Amendment 64: Marijuana legalization
State and local government would regulate marijuana sales like those of alcohol. Text of the measure:
"An amendment to the Colorado Constitution concerning marijuana, and, in connection therewith, providing for the regulation of marijuana; permitting a person twenty-one years of age or older to consume or possess limited amounts of marijuana; providing for the licensing of cultivation facilities, product manufacturing facilities, testing facilities, and retail stores; permitting local governments to regulate or prohibit such facilities; requiring the general assembly to enact an excise tax to be levied upon wholesale sales of marijuana; requiring that the first $40 million in revenue raised annually by such tax be credited to the public school capital construction assistance fund; and requiring the general assembly to enact legislation governing the cultivation, processing, and sale of industrial hemp."
what your vote means
Marijuana would be legal and regulated. Would require licensed consumers to be at least 21 years of age and allow state and local government to regulate marijuana manufacturing and retail facilities. Would also allow for hemp to be grown and sold in Colorado.

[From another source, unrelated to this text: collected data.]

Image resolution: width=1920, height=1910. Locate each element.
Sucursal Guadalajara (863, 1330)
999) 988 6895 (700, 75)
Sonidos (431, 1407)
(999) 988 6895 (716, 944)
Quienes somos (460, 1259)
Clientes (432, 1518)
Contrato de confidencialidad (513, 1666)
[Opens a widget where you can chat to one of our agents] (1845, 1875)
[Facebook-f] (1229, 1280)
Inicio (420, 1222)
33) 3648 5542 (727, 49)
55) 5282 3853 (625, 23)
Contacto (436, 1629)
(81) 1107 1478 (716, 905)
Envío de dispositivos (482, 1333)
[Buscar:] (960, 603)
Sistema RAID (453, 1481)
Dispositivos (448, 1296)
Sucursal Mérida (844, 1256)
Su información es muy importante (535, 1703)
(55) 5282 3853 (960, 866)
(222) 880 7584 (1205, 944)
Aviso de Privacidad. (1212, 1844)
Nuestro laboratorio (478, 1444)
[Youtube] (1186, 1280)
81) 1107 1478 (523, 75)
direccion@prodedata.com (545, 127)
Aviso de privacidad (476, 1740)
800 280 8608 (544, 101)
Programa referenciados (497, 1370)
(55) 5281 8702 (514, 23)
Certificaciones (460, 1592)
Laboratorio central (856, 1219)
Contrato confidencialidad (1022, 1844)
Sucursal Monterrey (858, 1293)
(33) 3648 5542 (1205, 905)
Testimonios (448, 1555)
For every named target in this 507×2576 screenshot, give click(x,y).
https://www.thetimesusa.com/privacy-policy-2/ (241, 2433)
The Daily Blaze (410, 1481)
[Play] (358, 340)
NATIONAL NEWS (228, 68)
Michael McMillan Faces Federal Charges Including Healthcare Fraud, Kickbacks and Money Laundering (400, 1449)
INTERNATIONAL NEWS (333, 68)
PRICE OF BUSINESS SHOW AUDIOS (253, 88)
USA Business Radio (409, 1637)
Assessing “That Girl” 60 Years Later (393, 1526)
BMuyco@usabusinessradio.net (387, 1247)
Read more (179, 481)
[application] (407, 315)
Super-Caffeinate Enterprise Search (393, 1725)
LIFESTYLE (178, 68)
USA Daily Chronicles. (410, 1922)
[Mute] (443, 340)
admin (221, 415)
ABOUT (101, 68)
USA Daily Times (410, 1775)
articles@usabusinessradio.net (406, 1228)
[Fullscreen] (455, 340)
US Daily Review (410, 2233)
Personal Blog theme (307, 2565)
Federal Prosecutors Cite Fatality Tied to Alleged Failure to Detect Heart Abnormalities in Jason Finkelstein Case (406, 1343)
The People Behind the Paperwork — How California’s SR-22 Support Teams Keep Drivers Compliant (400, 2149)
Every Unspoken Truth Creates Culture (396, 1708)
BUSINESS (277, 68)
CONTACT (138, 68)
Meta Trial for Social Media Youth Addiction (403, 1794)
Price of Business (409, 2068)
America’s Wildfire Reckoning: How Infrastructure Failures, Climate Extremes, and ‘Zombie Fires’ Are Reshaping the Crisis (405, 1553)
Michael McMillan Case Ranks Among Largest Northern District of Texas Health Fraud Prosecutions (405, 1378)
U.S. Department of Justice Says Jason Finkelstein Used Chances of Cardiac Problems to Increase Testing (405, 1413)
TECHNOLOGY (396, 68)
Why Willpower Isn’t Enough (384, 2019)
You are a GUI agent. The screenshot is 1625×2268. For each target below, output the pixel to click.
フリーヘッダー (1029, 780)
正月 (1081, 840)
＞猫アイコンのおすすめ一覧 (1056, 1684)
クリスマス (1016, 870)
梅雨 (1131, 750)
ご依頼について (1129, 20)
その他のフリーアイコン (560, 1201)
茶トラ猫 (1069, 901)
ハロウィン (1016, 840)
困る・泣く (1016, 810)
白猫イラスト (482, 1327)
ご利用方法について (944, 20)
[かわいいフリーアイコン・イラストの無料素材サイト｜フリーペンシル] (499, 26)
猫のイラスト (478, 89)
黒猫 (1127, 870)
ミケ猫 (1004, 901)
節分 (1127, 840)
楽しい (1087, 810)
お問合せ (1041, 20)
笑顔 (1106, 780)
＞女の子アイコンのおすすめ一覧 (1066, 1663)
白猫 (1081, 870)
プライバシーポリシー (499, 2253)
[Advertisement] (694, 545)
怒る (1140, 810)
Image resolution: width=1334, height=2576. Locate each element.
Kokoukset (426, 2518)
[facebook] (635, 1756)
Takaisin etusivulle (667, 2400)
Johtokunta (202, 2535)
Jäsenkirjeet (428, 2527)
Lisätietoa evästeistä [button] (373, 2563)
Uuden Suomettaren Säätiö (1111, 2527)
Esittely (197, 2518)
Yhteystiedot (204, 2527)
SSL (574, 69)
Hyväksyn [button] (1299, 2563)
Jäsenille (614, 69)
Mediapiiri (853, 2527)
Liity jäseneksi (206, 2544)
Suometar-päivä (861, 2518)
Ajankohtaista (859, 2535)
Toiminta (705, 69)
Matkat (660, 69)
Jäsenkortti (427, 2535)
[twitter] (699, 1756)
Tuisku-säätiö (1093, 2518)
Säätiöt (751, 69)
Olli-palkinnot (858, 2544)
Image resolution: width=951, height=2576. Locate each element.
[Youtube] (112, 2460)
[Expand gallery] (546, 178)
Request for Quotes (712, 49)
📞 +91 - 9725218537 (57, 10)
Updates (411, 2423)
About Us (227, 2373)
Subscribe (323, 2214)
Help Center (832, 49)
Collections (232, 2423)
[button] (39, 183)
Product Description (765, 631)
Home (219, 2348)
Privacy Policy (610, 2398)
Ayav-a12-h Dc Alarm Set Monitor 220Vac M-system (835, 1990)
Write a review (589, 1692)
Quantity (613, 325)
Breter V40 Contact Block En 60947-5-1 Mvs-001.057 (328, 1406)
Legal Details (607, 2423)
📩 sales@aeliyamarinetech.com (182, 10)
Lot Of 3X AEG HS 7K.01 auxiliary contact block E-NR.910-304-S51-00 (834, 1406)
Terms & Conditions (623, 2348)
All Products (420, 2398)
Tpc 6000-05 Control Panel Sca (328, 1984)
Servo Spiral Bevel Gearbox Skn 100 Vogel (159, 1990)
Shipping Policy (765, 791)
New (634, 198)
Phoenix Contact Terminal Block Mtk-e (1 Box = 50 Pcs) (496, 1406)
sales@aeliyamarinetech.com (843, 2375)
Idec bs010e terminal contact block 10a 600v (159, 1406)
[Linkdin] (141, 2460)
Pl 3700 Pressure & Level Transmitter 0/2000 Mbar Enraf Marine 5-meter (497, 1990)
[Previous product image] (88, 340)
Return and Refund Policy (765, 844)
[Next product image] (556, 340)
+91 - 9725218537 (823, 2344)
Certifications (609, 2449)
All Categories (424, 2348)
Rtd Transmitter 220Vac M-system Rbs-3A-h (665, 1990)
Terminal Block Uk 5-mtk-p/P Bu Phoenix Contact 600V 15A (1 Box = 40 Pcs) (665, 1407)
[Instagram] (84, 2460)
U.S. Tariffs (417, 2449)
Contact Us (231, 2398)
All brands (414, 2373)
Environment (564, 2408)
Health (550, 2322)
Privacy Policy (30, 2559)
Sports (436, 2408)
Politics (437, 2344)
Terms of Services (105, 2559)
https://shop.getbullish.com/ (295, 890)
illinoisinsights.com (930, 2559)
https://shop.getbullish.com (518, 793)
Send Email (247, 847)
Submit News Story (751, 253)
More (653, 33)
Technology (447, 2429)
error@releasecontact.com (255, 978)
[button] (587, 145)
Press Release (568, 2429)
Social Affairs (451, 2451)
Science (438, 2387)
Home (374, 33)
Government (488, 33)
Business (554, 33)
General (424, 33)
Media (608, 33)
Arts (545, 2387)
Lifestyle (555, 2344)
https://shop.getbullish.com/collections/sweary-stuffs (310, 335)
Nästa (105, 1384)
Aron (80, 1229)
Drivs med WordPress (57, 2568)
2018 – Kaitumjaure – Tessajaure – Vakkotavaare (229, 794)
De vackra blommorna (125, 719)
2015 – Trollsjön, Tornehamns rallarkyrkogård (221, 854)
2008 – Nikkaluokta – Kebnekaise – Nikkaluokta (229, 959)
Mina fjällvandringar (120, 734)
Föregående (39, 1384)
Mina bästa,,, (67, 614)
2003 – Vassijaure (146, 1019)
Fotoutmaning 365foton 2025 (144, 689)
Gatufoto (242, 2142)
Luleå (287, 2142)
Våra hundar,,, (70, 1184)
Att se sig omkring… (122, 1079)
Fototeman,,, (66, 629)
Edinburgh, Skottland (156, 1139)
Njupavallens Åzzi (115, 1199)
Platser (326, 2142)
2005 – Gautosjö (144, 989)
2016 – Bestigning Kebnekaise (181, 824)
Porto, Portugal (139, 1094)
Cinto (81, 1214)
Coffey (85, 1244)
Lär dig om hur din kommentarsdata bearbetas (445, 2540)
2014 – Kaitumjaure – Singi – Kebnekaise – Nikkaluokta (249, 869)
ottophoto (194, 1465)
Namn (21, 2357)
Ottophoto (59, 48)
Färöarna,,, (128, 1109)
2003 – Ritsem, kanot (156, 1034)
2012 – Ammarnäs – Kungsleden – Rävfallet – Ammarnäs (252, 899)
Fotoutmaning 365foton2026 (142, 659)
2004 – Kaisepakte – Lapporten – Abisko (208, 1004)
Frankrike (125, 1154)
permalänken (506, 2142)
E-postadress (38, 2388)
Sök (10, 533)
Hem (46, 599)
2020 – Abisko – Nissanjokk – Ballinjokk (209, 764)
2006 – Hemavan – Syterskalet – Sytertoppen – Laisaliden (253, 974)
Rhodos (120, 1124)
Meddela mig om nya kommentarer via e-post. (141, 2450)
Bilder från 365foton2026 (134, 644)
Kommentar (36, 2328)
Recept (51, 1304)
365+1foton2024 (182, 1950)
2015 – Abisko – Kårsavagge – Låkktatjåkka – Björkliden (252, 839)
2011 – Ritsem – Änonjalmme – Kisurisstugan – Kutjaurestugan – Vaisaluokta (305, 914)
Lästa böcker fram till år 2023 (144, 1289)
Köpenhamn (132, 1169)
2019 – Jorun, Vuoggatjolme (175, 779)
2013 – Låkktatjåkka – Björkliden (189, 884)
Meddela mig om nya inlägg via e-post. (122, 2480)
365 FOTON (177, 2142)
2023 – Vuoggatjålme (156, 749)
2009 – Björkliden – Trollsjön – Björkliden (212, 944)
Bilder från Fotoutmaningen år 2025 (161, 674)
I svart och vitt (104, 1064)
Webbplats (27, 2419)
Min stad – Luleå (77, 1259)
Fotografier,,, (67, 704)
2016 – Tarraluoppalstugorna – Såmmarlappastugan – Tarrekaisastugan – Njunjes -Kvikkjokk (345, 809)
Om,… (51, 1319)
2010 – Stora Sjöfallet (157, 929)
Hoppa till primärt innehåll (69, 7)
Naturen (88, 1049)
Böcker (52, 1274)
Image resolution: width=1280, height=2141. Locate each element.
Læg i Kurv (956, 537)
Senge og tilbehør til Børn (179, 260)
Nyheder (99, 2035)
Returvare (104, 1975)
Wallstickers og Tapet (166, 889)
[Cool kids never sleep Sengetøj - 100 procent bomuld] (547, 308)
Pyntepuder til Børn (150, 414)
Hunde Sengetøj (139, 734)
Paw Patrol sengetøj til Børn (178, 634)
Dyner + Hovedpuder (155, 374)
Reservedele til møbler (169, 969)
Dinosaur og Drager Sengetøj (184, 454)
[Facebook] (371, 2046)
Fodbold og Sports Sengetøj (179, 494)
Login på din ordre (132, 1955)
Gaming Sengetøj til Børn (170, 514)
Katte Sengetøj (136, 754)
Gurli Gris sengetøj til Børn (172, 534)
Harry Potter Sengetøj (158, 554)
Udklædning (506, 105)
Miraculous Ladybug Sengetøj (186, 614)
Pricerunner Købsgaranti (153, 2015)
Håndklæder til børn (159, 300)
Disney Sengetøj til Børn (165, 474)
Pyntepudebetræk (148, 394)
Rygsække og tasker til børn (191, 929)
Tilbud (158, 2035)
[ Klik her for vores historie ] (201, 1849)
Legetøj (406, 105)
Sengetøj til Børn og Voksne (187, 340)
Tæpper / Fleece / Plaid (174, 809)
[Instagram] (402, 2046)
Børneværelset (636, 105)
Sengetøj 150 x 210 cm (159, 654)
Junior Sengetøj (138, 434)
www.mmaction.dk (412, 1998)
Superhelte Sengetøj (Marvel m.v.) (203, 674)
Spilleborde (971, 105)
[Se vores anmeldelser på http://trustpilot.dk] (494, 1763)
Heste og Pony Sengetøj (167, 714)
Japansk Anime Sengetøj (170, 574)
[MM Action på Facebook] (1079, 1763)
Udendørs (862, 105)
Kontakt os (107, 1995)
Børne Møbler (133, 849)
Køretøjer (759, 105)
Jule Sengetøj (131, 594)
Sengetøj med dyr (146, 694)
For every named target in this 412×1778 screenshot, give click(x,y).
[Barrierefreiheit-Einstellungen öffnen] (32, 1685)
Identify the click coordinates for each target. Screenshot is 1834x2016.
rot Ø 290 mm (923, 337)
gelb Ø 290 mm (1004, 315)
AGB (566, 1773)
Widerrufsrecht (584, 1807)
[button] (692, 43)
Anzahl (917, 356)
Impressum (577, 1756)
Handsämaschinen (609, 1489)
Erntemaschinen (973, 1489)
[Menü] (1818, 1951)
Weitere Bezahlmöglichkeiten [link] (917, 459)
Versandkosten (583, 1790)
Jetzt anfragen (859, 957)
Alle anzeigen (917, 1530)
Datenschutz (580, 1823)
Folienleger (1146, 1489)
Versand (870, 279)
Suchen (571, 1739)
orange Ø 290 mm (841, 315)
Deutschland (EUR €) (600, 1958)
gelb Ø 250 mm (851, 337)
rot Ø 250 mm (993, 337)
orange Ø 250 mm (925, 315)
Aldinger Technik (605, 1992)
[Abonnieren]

Marijuana would be illegal, but medical marijuana would still be legal. A person of any age may continue to receive a license to use medical marijuana (parents of persons under 18 may be primary caregivers for minors to have license). State and local regulations of medical marijuana would remain.
Sales taxes and licensing fees are expected to increase from $5 million to $22 million a year, according to Colorado legislative staff. A separate excise tax also could be applied, but it would have to be approved by both the legislature and voters; the first $40 million of that would go to the public school capital construction fund. Costs to regulate marijuana would increase from $5.7 million currently with medical marijuana to $7 million in the first year of legalization and by $700,000 annually after that. Legislative staff could not determine the impact on individual cities.
Current tax revenue from medical marijuana would continue to go to state and cities, but not to public schools as proposed in 64. Lower tax revenue would be earned with current laws than with 64.
The official Colorado staff analysis says:
"Current state policies that criminalize marijuana fail to prevent its use and availability and have contributed to the growth of an underground market. By creating a framework for marijuana to be legal, taxed, and regulated under state law, Amendment 64 provides a new, more logical direction for the state. The use of marijuana by adults may be less harmful than the use of alcohol or tobacco, both of which are already legal for adults to use and are regulated by the state. Furthermore, marijuana may be beneficial for individuals with certain debilitating conditions. The consequences of burdening adults with a criminal record for the possession of small amounts of marijuana are too severe, and there are better uses for state resources than prosecuting such low-level crimes."
"It is preferable for adults who choose to use marijuana to grow it themselves or purchase it from licensed businesses that are required to follow health and safety standards, rather than purchasing products of unknown origin from individuals involved in the underground market. A regulated market will provide a safer environment for adults who purchase marijuana and, by requiring age verification, will restrict underage access to marijuana. The measure will also add needed tax revenue and job opportunities to the state economy."
"The adoption of Amendment 64 will send a message to the federal government and other states that marijuana should be legal and regulated and that industrial hemp should be treated differently than marijuana. Adults should have the choice to use marijuana, just as they have that choice with other substances such as alcohol and tobacco. Further, because of its commercial applications in fuel, building materials, clothing, and food, industrial hemp should be allowed to be grown, processed, and sold domestically."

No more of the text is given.